• _Records for processing_
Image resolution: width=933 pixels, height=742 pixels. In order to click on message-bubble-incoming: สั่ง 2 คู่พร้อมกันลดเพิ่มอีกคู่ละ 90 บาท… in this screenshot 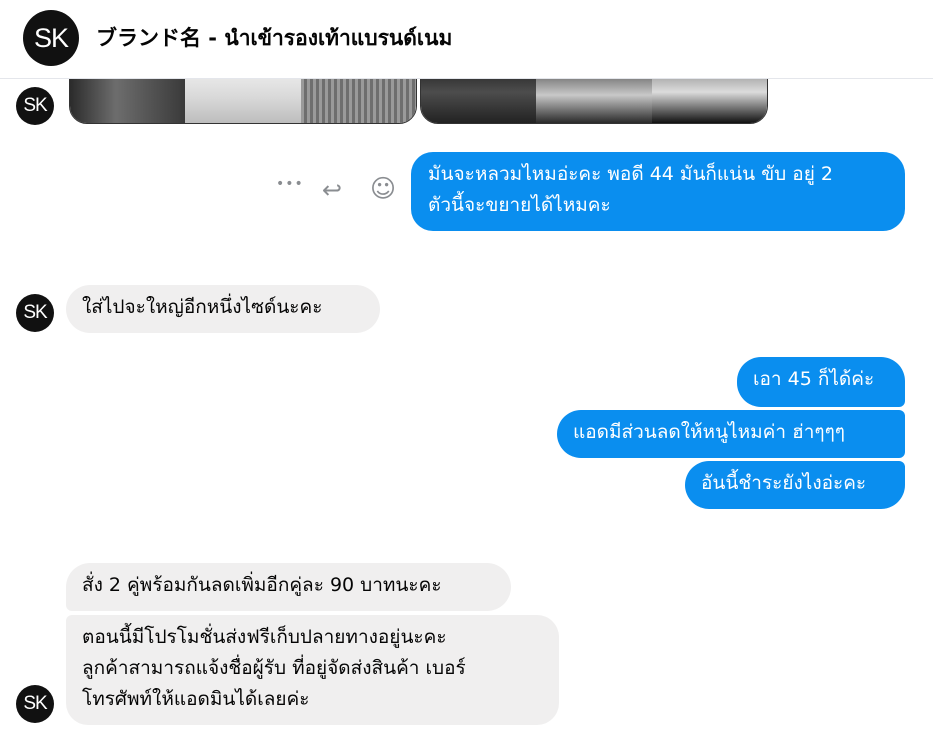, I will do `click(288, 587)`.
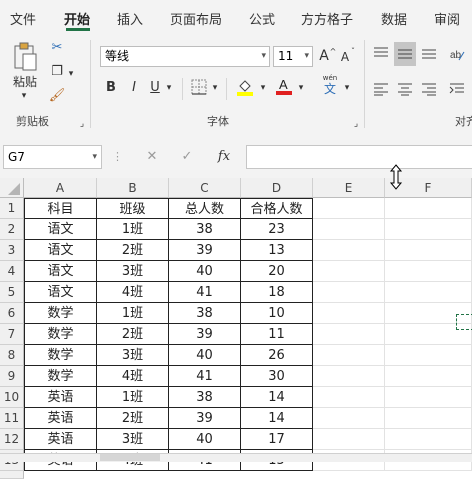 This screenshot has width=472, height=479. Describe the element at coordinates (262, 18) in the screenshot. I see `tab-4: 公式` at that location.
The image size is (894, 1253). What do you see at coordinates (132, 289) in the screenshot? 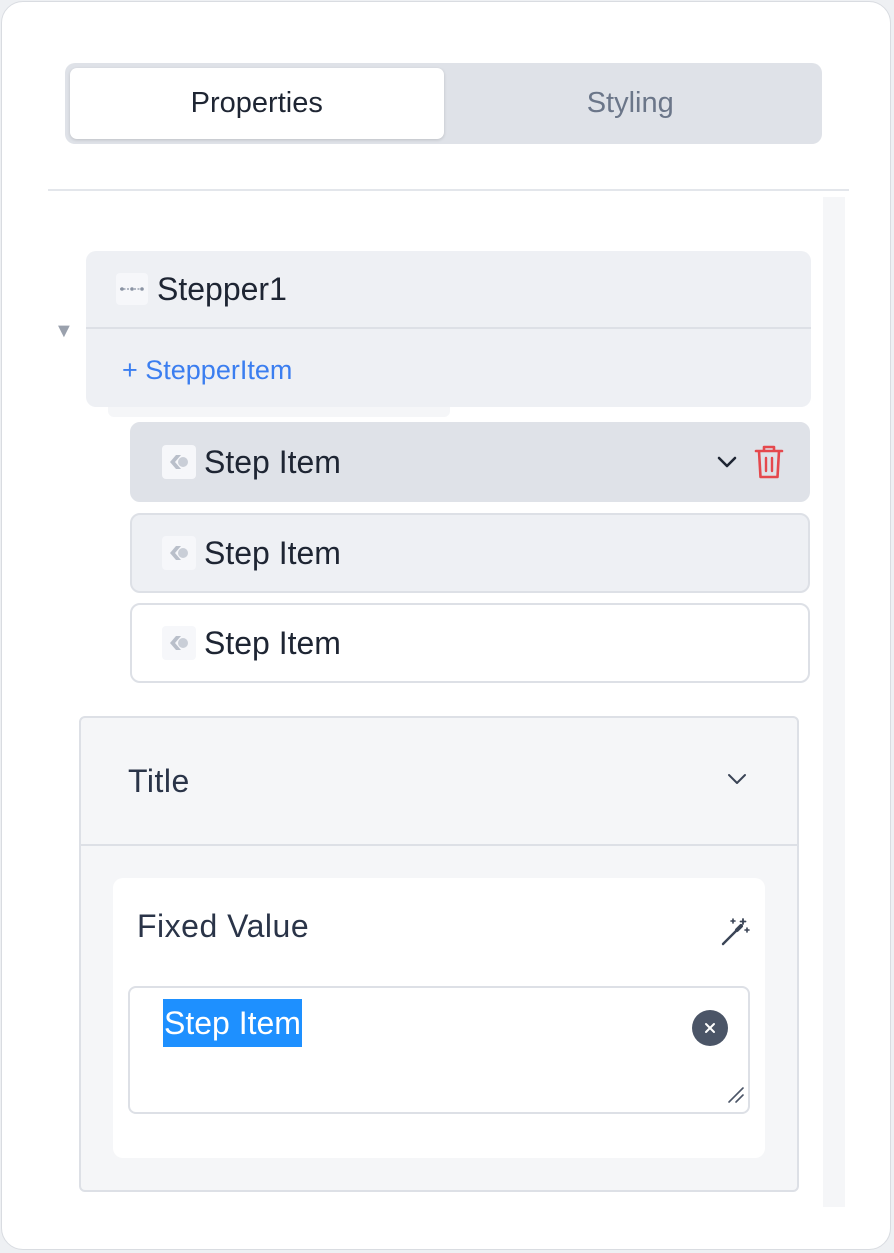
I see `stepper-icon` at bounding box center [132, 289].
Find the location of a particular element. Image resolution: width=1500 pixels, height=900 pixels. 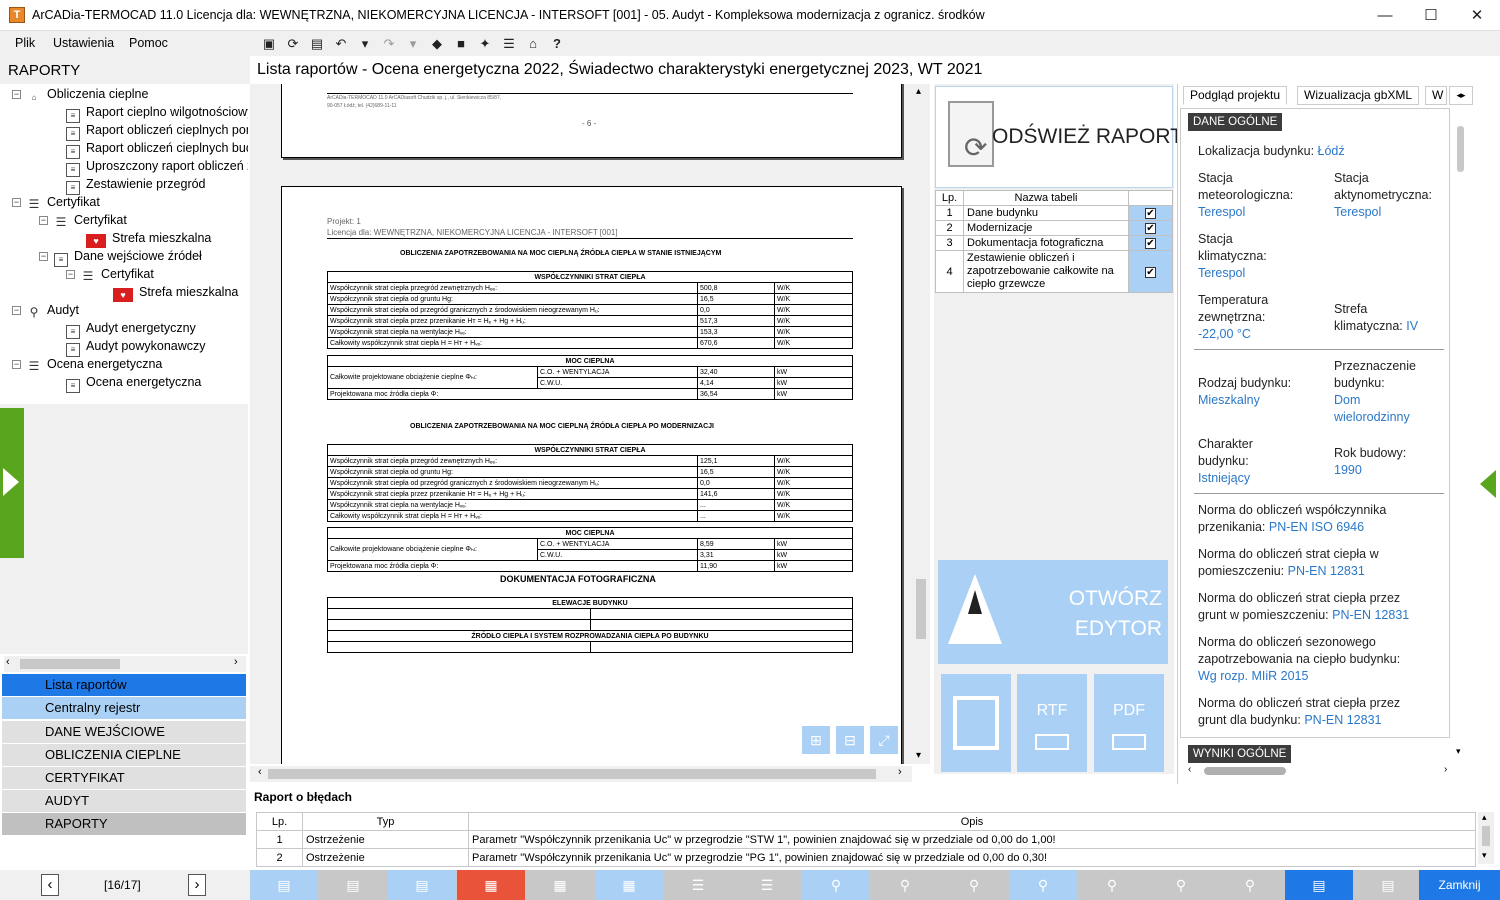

==

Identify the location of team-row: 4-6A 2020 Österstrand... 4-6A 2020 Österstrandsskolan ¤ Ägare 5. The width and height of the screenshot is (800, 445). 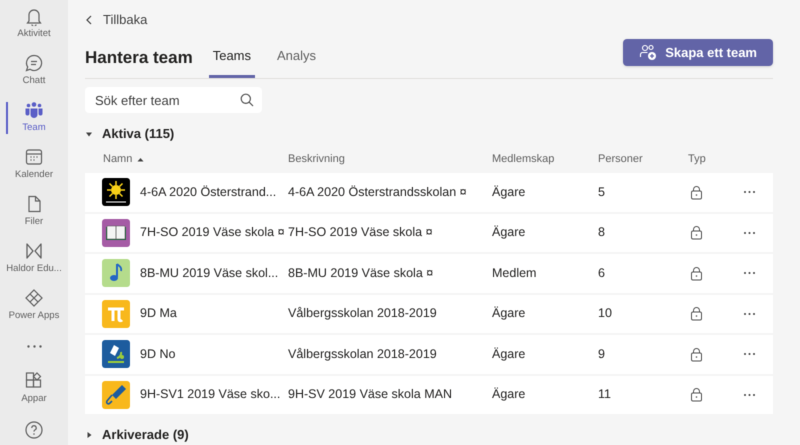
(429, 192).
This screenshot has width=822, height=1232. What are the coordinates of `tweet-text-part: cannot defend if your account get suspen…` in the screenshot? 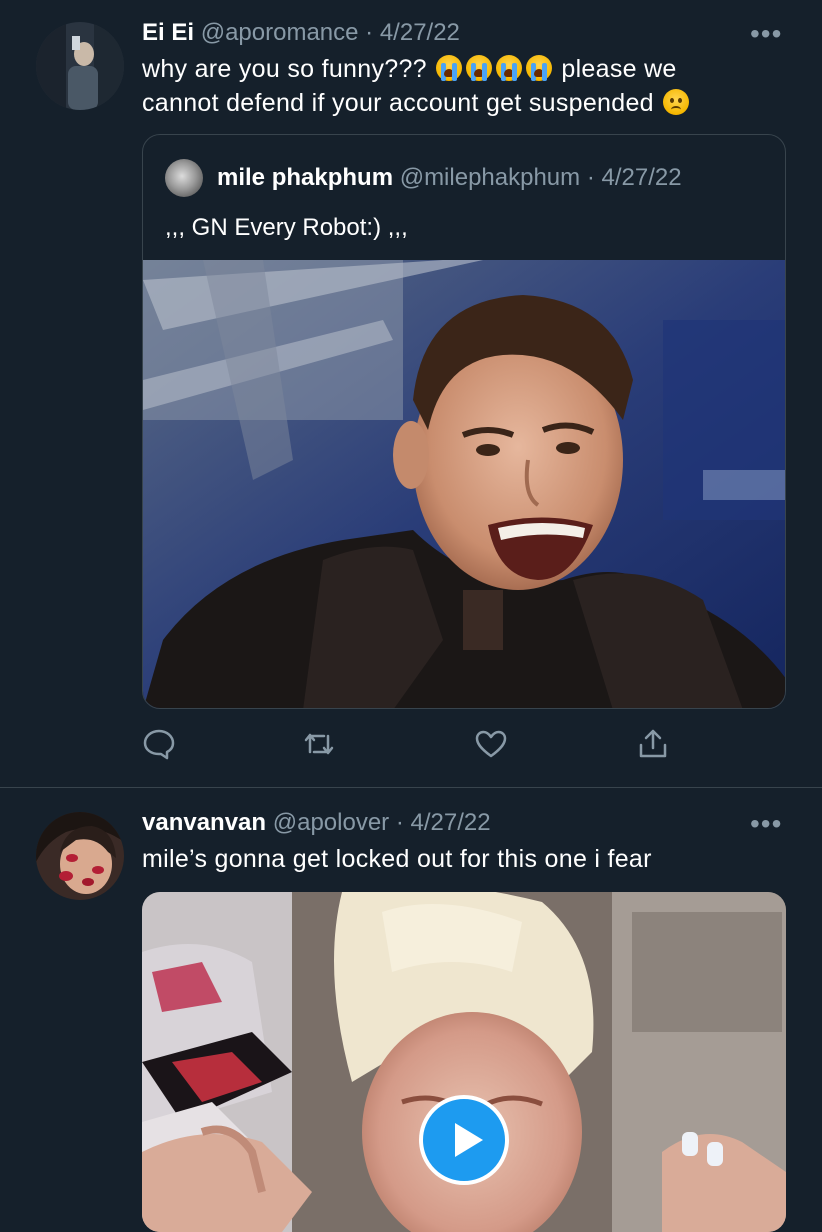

• _Exercise_
Can you reproduce word for word the lines that open with the line containing "Identify the location" and close with the line containing "(429, 192).", leaving out the pictures?

• _Solution for this task_
Identify the location of team-row: 4-6A 2020 Österstrand... 4-6A 2020 Österstrandsskolan ¤ Ägare 5. The width and height of the screenshot is (800, 445). 
(429, 192).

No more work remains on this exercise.